Work to complete. Copy exactly, no pictures: every line from the one that contains "Where should I" through the end of the entries below.

Records supplied.
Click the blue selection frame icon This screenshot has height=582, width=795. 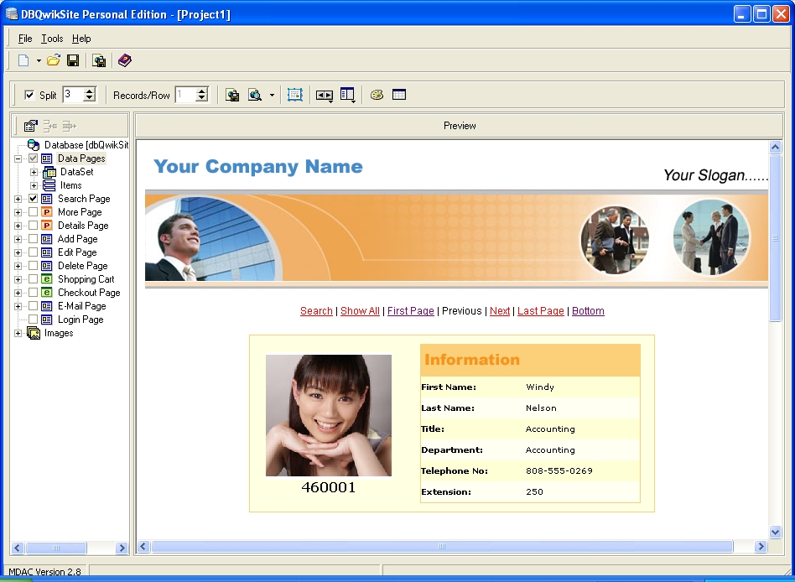tap(294, 95)
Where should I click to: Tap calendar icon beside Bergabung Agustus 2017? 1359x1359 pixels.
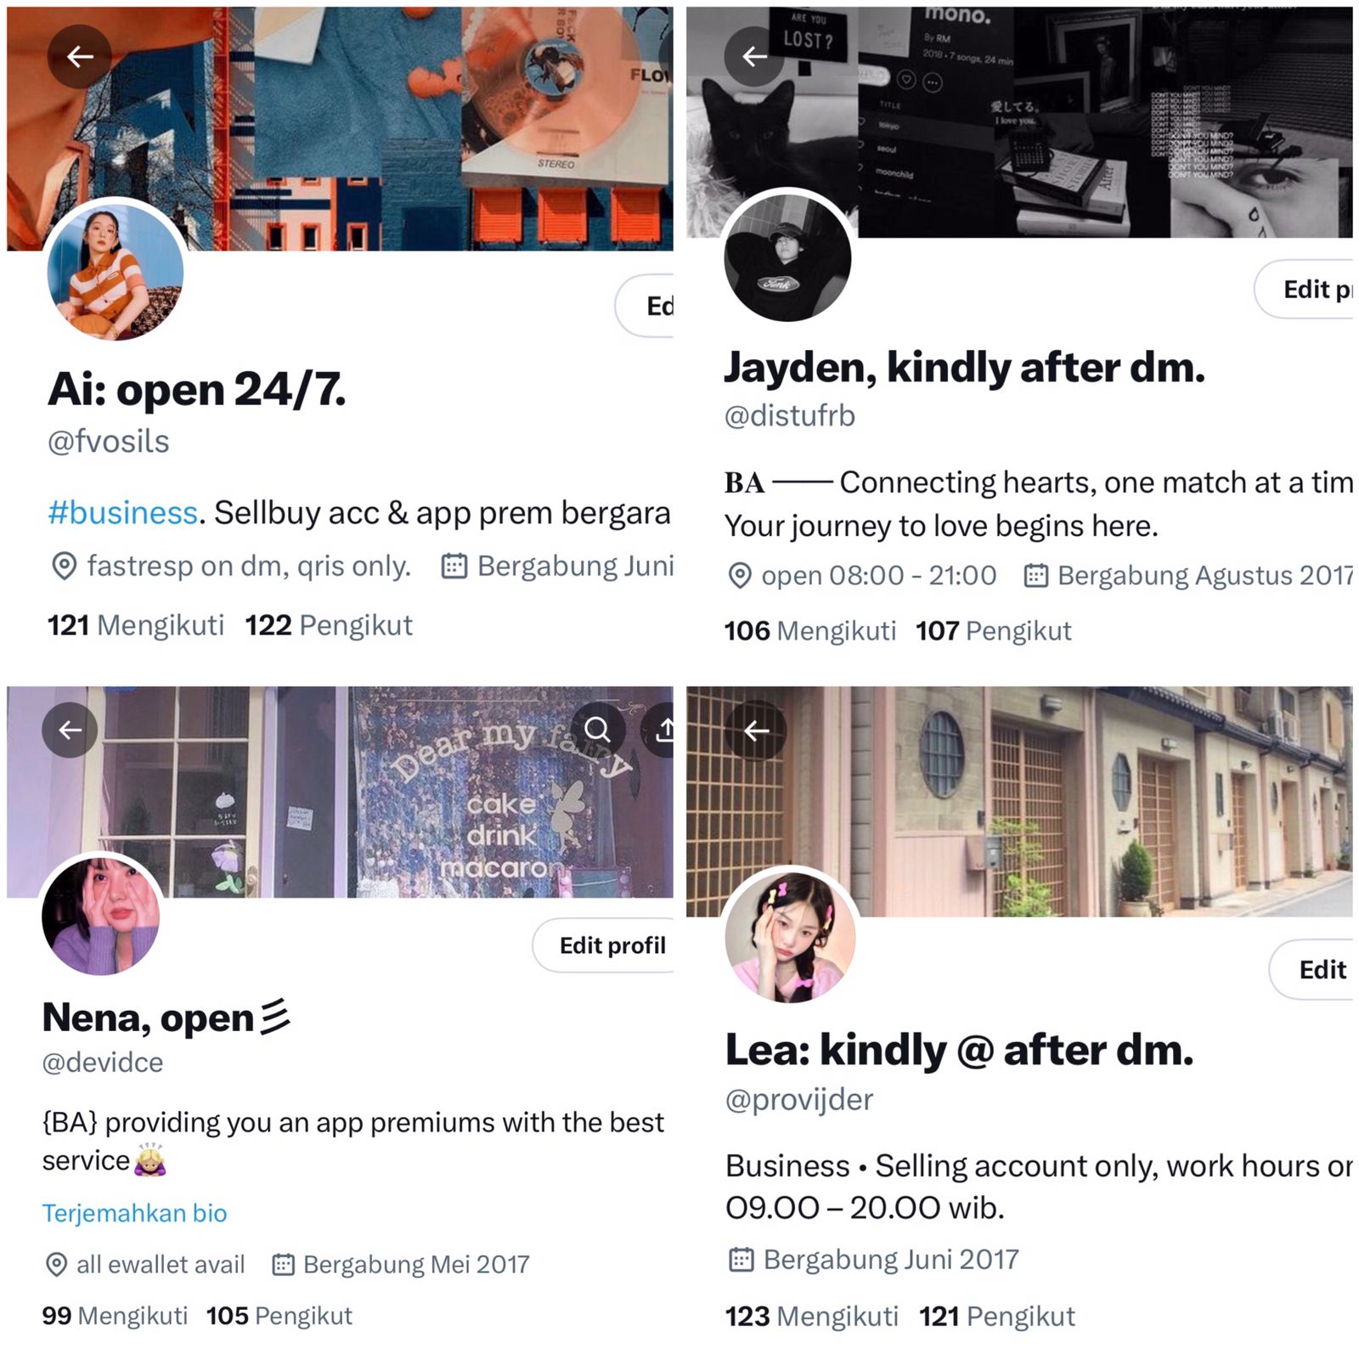click(x=1035, y=576)
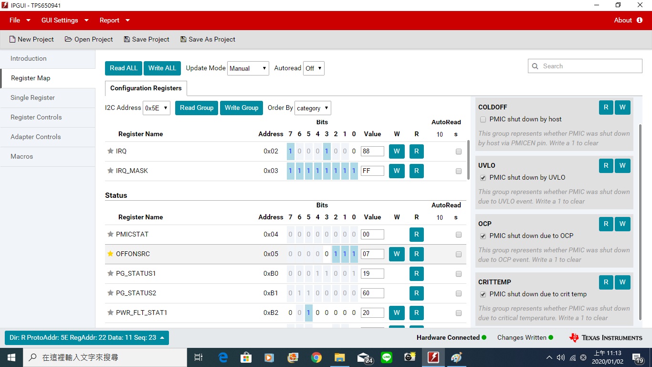This screenshot has height=367, width=652.
Task: Click the Save Project toolbar icon
Action: coord(127,39)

Response below.
Where should I click to: Tap calendar icon beside Bergabung Agustus 2017? 1359x1359 pixels.
click(x=1035, y=576)
This screenshot has height=367, width=652.
Task: Click the Save Project toolbar icon
Action: coord(127,39)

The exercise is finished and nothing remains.